S&P credit analyst Thomas Jacquot added: “Australian state governments have to balance the desire to extract the best price from bidders through incentives such as competition protection clauses with the need to cater for future growth.”

He said there were three provisions that could be included in a contract to mitigate future competition risks for infrastructure owner.

These were financial compensation, right of first refusal and a non-competing clause where the government ensured no competing assets would be built within a certain distance of the existing facilities.

Jacquot, co-author of the report, titled ‘Australian infrastructure privatisation: Spotlight on future competition protection’, said the provisions boost the valuation of assets, as investors were willing to pay more for greater certainty on long-term competition risk.

But the provisions at the same time restrict construction of new competing infrastructure that could cater for potentially robust future growth.

The issue is pertinent in the light of the upcoming sale of Port of Melbourne in Victoria and Fremantle Port in Western Australia, Jacquot said.

The Victorian government is working through conditions of sale for Port of Melbourne, the largest container port in Australia, which some industry commentators have suggested could fetch up to AUD5bn (€3.3bn).

The Western Australian government has foreshadowed privatisation of its Fremantle Port, hoping to raise as much as AUD1.5bn from the sale, according to media reports.

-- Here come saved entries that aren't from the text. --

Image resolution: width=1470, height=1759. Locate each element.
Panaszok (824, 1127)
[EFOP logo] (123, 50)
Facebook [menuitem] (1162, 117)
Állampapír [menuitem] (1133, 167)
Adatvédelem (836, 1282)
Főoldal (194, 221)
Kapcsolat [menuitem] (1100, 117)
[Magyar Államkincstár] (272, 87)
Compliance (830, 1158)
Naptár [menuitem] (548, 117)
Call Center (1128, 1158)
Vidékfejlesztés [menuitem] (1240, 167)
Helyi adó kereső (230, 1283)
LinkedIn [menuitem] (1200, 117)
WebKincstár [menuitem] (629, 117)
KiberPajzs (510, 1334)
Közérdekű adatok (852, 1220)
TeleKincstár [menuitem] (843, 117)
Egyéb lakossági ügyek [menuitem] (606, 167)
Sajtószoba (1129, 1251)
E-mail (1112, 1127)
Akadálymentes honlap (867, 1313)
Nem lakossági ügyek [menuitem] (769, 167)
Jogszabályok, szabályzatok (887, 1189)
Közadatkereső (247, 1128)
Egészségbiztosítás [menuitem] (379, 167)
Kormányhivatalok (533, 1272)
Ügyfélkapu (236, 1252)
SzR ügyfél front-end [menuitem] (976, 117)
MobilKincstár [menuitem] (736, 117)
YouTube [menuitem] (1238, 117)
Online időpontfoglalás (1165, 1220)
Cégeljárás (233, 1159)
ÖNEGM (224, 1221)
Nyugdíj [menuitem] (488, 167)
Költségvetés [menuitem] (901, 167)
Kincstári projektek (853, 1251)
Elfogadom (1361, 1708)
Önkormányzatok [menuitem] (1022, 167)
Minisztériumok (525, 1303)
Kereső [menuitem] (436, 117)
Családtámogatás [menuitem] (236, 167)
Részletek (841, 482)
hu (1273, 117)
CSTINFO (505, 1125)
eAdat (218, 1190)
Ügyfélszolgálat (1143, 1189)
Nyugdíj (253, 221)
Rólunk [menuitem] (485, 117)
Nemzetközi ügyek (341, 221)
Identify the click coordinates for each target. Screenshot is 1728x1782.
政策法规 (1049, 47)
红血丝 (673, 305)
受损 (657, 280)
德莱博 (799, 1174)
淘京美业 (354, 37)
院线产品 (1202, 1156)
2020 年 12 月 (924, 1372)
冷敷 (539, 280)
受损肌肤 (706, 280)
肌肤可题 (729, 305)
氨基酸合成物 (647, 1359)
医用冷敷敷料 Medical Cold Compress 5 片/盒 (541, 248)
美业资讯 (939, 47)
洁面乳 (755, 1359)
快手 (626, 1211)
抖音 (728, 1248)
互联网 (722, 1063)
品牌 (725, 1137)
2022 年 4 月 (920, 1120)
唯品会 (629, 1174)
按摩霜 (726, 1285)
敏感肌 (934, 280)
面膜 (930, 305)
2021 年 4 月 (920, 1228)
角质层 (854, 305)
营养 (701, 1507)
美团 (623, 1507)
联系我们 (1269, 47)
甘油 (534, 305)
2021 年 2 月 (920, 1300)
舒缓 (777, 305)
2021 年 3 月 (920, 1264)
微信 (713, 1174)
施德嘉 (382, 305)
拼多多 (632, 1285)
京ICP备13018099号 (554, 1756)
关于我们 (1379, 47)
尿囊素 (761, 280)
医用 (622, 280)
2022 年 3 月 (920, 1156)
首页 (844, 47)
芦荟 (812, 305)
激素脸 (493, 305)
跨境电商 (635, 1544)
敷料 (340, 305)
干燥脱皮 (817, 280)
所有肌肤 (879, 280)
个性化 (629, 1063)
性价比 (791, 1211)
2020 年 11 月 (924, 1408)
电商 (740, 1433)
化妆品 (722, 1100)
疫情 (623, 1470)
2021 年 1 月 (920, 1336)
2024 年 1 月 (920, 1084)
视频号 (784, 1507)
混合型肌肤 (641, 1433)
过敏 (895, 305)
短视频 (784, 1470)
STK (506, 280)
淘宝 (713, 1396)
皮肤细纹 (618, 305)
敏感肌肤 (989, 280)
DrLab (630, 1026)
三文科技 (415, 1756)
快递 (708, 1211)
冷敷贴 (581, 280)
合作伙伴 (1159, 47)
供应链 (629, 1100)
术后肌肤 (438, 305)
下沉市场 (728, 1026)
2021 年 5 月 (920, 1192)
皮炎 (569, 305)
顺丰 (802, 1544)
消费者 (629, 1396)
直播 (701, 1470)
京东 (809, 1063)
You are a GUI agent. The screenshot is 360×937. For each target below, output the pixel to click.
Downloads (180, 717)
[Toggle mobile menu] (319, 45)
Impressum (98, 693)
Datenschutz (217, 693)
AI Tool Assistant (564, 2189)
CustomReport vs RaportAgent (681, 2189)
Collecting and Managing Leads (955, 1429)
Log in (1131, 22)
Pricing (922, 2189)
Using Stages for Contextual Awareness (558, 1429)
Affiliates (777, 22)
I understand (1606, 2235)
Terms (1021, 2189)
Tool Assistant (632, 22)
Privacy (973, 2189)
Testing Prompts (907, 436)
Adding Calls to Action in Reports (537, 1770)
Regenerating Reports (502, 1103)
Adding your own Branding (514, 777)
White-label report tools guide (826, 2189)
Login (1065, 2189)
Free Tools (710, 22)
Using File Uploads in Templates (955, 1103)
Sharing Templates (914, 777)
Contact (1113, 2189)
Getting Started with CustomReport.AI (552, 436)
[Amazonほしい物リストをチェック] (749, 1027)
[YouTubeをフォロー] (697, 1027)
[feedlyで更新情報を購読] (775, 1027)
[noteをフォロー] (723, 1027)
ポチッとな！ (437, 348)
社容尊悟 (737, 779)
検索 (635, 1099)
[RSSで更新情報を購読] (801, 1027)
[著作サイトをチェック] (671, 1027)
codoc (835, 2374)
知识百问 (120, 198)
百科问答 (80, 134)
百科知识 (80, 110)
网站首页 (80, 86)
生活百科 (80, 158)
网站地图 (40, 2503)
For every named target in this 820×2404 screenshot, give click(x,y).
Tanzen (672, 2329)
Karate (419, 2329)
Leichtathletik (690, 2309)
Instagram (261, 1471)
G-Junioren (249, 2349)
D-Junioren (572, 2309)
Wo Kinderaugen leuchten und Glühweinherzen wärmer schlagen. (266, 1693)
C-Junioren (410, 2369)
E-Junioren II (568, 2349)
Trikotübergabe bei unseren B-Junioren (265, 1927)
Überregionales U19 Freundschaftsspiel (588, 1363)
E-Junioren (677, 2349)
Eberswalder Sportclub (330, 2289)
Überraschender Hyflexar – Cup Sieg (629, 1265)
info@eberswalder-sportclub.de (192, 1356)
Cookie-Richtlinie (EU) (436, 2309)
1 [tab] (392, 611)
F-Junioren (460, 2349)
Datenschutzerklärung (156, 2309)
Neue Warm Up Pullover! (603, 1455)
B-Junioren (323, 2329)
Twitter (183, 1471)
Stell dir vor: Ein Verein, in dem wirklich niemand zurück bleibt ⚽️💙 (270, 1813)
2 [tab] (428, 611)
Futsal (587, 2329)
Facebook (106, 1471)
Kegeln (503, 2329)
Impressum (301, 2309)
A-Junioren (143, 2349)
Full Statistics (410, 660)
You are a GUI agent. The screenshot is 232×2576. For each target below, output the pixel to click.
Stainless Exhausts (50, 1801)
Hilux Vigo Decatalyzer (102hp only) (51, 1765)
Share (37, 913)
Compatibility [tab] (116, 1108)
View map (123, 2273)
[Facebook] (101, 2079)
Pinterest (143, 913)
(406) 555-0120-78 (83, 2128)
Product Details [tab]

Jacquot said both governments were grappling with their desire to get the best price for the assets using incentives – such as structures limiting competition risk – against the need to accommodate future growth.

He said competition protection clauses primarily affected equity returns, but that, from a credit perspective, the structures had a marginal impact on debt costs and the credit quality of infrastructure assets.

“We consider the dominant and entrenched position of an incumbent asset as the best line of defence for its credit quality,” Jacquot said.